U.S. Marines Deploy to Syria as Agreement on Raqqa Assault Eludes Allies
Jamie Dettmer
Voice of America
A contingent of U.S. Marines has arrived in northeast Syria to provide artillery support for local forces in an upcoming assault on Raqqa, the defacto capital of the Islamic State terror group, U.S. officials said.
But there appears to be no final agreement yet between Washington and Ankara on the disposition of the Raqqa attack force — whether U.S.-backed Kurdish militiamen or Turkish-led Syrian rebels will be in the vanguard to oust an estimated 4,000 jihadists entrenched in the city.
As the Marines arrived, Turkey’s foreign minister Thursday warned Turkish-led forces will attack U.S.-backed militiamen from the Kurdish People’s Protection Units, or YPG, if they don’t leave a key town in northern Syria.
Such a move would complicate an assault on Raqqa, one that has been delayed for months because of disputes over who should lead the offensive.
Foreign Minister Mevlut Cavusoglu said Turkish forces would strike the YPG in Manbij, arguing the Kurdish occupation of the town is a hindrance to Turkish efforts to carve out a safe zone in northern Syria. He gave no deadline though for an attack. Ankara views the YPG as a terrorist group linked to Turkey’s outlawed Kurdistan Workers’ Party, PKK, and has repeatedly urged Washington to drop its support of the Syrian Kurdish militiamen.
Cavusoglu accused Washington of being confused in its planning for an attack on the IS stronghold of Raqqa.
According to U.S. officials, a contingent from the 11th Marine Expeditionary Unit has deployed in northern Syria within 32 kilometer artillery range of Raqqa. The contingent is equipped with M777 Howitzers, capable of firing 155mm shells. The Syrian deployment mirrors a similar move last year in Iraq when artillery-equipped U.S. Marines arrived ahead of the start of the assault to take Mosul, IS’s last major urban stronghold in Iraq, in order to provide covering fire for Iraqi security forces.
A senior U.S. defense official says the detachment includes “a couple hundred Marines,” but the Pentagon has declined formally to confirm the deployment or to detail any location for the Marines or the numbers on the ground.
The deployment marks an escalation of U.S. military involvement in Syria. Several hundred Special Operations troops have been advising the YPG-led Syrian Democratic Forces. Last weekend, some of those Special Forces, a hundred U.S. Rangers, deployed in Manbij in a bid to deter clashes between YPG fighters and Turkish-led rebels.
The deployment comes as the Trump administration debates a Raqqa plan drafted by Lt. Gen. Stephen Townsend, the U.S. commander overseeing the campaign against the Islamic State. On March 1 in a briefing for reporters, Townsend declined to go into any details about the plan but he emphasized the coalition strategy of working with local partners in the battle against IS would continue.

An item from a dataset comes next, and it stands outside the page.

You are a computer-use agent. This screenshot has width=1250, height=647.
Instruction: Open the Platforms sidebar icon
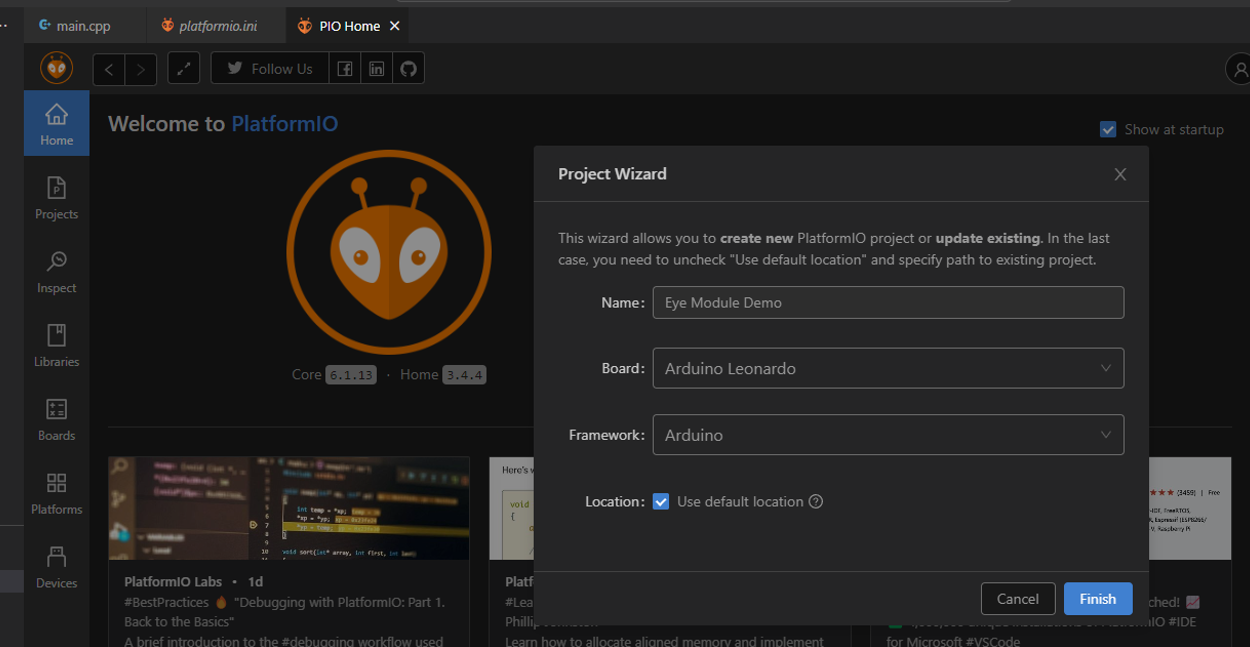(x=56, y=493)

“That’s still the right way to go,” he said. “It’s working. Our local partners are fully invested. They’re leading the fight and we’re just here helping them.”
He confirmed recently as well that a small number of American conventional soldiers have been assisting Special Operations troops in Syria with a truck-mounted High Mobility Artillery Rocket System and with medical and other logistical support.
U.S. military officials told VOA that there is skepticism at the Pentagon about the capability of Turkish-led Syrian rebel forces and they question whether they are up to the task. They point to the drawn-out assault mounted by the Turkish forces to recently retake the town of al-Bab, northeast of Aleppo.
There are also Pentagon concerns that if Turkish-led forces move east of the Euphrates River to attack Raqqa, there will inevitably be clashes with Kurdish militiamen, who will see the arrival of the Turkish-led forces as a move aimed as much at them as IS.
Turkey has been determined to prevent Syrian Kurds from linking Kurdish-majority cantons along the Turkish-Syrian border, fearing the Kurds are determined to set up their own mini-state in northern Syria.
Earlier this week, in an unusual three-way meeting in southern Turkey, the top commanders of the U.S., Russian and Turkish armed forces discussed how IS could be ousted from Raqqa. Turkish officials after the meeting indicated there had been no resolution over who should spearhead the Raqqa assault. Russian commanders insisted that whoever takes Raqqa, the city must be handed over to the Syrian army afterwards, said Turkish officials.